In the face of unprecedented challenges, South Africa’s tourism industry has emerged as a beacon of hope and resilience.
Earlier this year, Tourism Minister Patricia De Lille announced that 5.7 million people visited the country’s shores last year, a remarkable 150% increase from the previous year. Additionally, The World Travel and Tourism Council predicts a promising future, forecasting a 7.6% annual growth in the tourism sector over the next decade, which is expected to create thousands of jobs and inject billions of Rands into the economy.
Each passing day sees the country’s allure rediscovered by international visitors in search of unforgettable experiences. The post-pandemic era has ushered in a remarkable recovery, paving the way for a bright future for those who possess the ingenuity to seize the opportunities before them.
Marc Wachsberger, CEO of The Capital Hotels, Apartments & Resorts, shares his insight, saying, “Thanks to our currency, cost of living, and beautiful scenery, international visitors are incredibly keen on coming here. It also helps that we are a business hub on the continent. The upshot of it is that there are growth opportunities everywhere.”
Currency Advantage and Affordable Luxury:
The weakness of the South African Rand presents a golden opportunity for international travellers to experience the country’s treasures.
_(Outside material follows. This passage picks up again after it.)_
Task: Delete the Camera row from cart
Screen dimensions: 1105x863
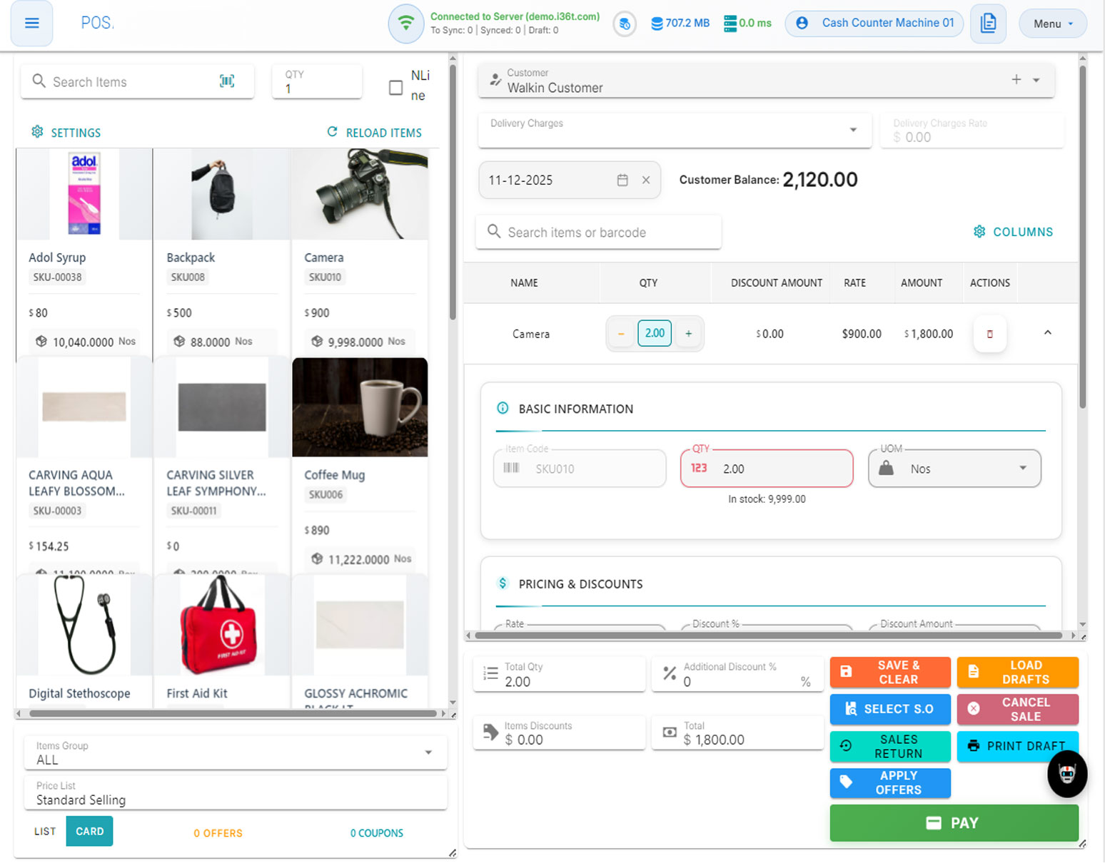Action: point(989,334)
The favorable exchange rates for visitors travelling to South Africa, along with the lower cost of living compared to Europe and North America, translate into exceptional value for money. Data from US travel experts indicates that the average room rate sits at $212 (+- R3800) as of the beginning of the year.
In contrast, rates for many major cities in Europe have risen by anything from 6.2% to 10%. When comparing these figures with what can be obtained in South Africa at similar price points, it is evident that the country becomes an attractive and affordable destination.
Wachsberger emphasizes, “Demand is outstripping supply globally. This has the two-fold benefit of encouraging the growth of local room rates while also creating an environment where international travellers can save a lot more money here than they would be travelling abroad.”
Revitalized Business Travel:
As the home to the largest and busiest airport on the continent, South Africa has evolved into a thriving business travel hub. Hotels have transformed into modern meeting places, providing sophisticated and reliable venues where people can gather without concerns about power supply issues.
South Africa’s appeal extends beyond Europe and North America, and its attractiveness as both a business and leisure destination has spurred a surge in visitors from India, China, and other emerging economies. The growth of bleisure (business leisure) travel has also contributed to the steady approach towards pre-pandemic travel levels.
“For many international travellers, load shedding is not a train smash. We forget that intermittent power cuts are not unique to us, so many travellers are okay with experiencing them as long as their places of business are not too severely affected. This is especially true for business people coming from developing economies,” explained Wachsberger.